#### [À faire]
Réécris le texte sur le commerce et le climat à partir de « Outre la hausse » jusqu'à « aujourd’hui 30 %)[1]. » inclus, en mettant « biens » à la place de « marchandises ».

#### [Extrait fourni]
Quel impact du commerce international sur le changement climatique ?
Outre la hausse des émissions dues au transport des marchandises, le commerce influe sur le changement climatique en modifiant les techniques et les spécialisations productives. L’effet global dépend des avantages comparatifs, des politiques environnementales et de la nature des accords commerciaux.
Par Cecilia Bellora
La question de l’impact du commerce international sur l’environnement n’est pas nouvelle, elle est présente dans la littérature économique depuis les années 1970. Les travaux se sont multipliés dans les années 1990, lors des débats autour des négociations de l’Accord de libre-échange nord-américain et de l’Uruguay Round du GATT et à mesure de l’accroissement des volumes échangés (multipliés par 9 entre 1980 et 2014, la part du commerce dans le produit intérieur brut mondial atteignant aujourd’hui 30 %)[1].
Au-delà de l’effet direct sur les émissions dues au transport de marchandises, les travaux théoriques ont mis en évidence trois principaux mécanismes par lesquels le commerce peut avoir un impact sur le changement climatique (voir Copeland et Taylor, 2004 pour une synthèse).
Au-delà de l’effet direct sur les émissions dues au transport de marchandises, les travaux théoriques ont mis en évidence trois principaux mécanismes par lesquels le commerce peut avoir un impact sur le changement climatique (voir Copeland et Taylor, 2004 pour une synthèse).
- Un accroissement du commerce peut induire une augmentation de la production et donc, toutes choses égales par ailleurs, des émissions de gaz à effet de serre. Il s’agit de « l’effet d’échelle ».
- La libéralisation commerciale déplace la production des biens et services en fonction des avantages comparatifs des pays qu’elle concerne. Ainsi, compte tenu des prix, la production peut être relocalisée vers des pays à fortes émissions unitaires (ou inversement). Cet effet est dit « de composition ».

#### [Données]
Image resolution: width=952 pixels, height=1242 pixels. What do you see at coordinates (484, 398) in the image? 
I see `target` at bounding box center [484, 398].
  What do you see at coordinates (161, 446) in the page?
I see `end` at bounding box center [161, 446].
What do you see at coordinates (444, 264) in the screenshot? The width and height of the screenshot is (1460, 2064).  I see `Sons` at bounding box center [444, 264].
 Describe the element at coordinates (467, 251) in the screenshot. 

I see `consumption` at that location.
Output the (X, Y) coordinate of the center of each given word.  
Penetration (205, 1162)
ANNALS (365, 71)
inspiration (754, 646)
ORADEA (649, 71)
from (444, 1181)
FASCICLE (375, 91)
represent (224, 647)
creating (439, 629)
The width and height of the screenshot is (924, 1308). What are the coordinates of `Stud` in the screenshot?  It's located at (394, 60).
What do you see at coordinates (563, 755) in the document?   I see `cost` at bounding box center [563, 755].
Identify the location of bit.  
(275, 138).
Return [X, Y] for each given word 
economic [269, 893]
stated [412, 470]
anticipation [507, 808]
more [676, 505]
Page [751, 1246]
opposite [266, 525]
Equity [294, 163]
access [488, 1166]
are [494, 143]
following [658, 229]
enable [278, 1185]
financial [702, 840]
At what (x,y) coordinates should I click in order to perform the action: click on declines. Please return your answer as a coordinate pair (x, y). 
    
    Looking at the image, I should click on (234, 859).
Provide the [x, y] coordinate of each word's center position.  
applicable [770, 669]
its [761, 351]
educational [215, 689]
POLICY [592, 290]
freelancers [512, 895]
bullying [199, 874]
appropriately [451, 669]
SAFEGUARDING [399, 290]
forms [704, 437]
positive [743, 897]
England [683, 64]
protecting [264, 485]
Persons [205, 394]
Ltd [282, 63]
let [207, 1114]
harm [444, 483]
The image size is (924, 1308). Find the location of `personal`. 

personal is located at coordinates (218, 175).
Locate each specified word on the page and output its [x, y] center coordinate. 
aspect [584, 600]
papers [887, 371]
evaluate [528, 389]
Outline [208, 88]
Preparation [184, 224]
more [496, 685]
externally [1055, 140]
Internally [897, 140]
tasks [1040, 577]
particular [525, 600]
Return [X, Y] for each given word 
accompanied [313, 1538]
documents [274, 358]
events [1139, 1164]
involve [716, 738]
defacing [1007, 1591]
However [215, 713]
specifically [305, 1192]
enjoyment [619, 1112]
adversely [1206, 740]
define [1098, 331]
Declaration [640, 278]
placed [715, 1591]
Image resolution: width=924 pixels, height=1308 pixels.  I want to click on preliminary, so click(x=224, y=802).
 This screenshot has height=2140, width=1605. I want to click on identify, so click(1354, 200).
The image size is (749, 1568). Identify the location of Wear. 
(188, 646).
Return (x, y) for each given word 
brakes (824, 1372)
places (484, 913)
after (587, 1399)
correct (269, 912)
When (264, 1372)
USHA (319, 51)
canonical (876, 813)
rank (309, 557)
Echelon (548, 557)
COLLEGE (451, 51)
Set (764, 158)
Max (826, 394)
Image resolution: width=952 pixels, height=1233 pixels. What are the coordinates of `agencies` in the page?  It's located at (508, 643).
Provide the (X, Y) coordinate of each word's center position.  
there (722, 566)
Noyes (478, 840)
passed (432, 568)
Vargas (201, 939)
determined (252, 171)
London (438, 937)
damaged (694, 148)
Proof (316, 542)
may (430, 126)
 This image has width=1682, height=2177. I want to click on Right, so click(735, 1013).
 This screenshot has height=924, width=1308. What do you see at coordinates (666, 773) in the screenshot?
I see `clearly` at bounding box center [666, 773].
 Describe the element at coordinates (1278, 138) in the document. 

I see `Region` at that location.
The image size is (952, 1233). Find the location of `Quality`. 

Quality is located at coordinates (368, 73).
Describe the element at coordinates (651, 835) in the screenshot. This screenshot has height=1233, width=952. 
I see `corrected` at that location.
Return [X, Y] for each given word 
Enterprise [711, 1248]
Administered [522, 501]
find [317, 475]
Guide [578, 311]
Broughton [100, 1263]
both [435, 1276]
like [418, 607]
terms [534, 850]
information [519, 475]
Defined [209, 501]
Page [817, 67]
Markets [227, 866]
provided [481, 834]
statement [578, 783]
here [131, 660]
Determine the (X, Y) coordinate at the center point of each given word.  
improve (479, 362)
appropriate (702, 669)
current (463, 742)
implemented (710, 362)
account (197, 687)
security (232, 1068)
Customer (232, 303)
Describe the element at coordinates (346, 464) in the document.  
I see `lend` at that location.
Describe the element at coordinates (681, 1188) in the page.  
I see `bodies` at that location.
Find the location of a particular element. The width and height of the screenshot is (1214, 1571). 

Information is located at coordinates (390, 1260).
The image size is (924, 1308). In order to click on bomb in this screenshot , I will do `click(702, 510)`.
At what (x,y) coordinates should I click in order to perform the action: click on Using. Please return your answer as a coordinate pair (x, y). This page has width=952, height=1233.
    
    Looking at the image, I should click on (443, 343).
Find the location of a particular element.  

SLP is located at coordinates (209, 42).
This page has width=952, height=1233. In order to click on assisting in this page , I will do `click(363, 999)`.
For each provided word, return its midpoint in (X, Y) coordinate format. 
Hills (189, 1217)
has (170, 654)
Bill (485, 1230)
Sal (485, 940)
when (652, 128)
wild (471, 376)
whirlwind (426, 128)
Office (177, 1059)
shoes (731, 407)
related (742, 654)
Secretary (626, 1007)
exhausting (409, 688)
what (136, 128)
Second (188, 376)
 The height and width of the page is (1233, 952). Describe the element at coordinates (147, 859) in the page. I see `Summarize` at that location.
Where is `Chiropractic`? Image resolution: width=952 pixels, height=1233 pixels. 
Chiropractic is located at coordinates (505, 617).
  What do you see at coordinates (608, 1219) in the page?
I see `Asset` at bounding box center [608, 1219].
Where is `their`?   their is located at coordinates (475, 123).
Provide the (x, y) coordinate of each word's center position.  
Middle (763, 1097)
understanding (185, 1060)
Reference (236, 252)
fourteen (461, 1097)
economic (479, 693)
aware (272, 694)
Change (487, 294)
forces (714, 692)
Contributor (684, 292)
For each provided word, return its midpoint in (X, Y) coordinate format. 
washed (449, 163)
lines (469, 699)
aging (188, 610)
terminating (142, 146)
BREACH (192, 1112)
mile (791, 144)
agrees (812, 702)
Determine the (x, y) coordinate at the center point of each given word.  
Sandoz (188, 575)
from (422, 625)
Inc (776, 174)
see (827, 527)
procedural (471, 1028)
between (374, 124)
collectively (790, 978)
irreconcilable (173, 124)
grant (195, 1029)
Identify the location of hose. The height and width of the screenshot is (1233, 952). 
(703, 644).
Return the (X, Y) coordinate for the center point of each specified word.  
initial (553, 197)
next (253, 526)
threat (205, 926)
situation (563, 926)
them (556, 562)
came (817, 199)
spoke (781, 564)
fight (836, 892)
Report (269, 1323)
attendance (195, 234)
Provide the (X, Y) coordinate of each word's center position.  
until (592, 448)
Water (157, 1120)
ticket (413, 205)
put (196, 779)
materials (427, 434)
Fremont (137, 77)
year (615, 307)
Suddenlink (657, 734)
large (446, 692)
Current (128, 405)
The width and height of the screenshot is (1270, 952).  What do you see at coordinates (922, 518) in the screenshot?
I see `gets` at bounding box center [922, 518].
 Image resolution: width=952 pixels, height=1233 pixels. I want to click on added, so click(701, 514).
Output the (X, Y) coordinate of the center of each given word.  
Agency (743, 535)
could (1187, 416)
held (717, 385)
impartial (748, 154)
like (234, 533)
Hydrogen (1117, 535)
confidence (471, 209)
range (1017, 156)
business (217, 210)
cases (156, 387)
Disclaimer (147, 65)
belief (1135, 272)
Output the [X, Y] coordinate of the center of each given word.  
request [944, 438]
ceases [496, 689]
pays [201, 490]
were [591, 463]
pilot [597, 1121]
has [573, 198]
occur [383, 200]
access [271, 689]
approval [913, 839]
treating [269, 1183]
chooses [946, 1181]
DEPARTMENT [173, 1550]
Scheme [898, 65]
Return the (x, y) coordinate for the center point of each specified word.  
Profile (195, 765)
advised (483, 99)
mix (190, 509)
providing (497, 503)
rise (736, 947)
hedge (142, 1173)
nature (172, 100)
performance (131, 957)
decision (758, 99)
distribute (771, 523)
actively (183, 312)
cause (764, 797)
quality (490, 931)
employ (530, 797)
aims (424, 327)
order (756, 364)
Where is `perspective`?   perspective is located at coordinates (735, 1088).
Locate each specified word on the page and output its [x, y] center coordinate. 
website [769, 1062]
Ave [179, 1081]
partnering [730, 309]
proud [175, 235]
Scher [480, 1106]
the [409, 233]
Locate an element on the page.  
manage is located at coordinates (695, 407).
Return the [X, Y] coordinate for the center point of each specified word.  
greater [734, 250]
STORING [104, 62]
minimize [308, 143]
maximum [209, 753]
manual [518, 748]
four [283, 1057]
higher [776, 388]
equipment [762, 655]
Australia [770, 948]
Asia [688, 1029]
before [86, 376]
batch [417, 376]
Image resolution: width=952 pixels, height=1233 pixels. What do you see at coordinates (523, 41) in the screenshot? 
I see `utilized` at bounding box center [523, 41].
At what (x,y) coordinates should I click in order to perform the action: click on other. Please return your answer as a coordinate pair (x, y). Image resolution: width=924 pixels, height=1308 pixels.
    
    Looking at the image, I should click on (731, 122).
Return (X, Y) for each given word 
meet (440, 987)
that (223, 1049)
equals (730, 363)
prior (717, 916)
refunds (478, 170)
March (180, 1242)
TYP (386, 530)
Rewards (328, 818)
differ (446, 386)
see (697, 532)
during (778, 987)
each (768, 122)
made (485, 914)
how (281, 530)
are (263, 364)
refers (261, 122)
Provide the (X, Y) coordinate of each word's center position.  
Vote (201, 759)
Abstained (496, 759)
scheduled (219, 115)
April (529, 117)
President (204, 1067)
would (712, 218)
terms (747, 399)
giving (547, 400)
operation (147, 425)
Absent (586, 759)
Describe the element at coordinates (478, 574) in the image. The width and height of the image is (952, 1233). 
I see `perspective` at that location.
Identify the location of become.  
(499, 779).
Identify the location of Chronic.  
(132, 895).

#### [Le résultat]
Outre la hausse des émissions dues au transport des biens, le commerce influe sur le changement climatique en modifiant les techniques et les spécialisations productives. L’effet global dépend des avantages comparatifs, des politiques environnementales et de la nature des accords commerciaux.
Par Cecilia Bellora
La question de l’impact du commerce international sur l’environnement n’est pas nouvelle, elle est présente dans la littérature économique depuis les années 1970. Les travaux se sont multipliés dans les années 1990, lors des débats autour des négociations de l’Accord de libre-échange nord-américain et de l’Uruguay Round du GATT et à mesure de l’accroissement des volumes échangés (multipliés par 9 entre 1980 et 2014, la part du commerce dans le produit intérieur brut mondial atteignant aujourd’hui 30 %)[1].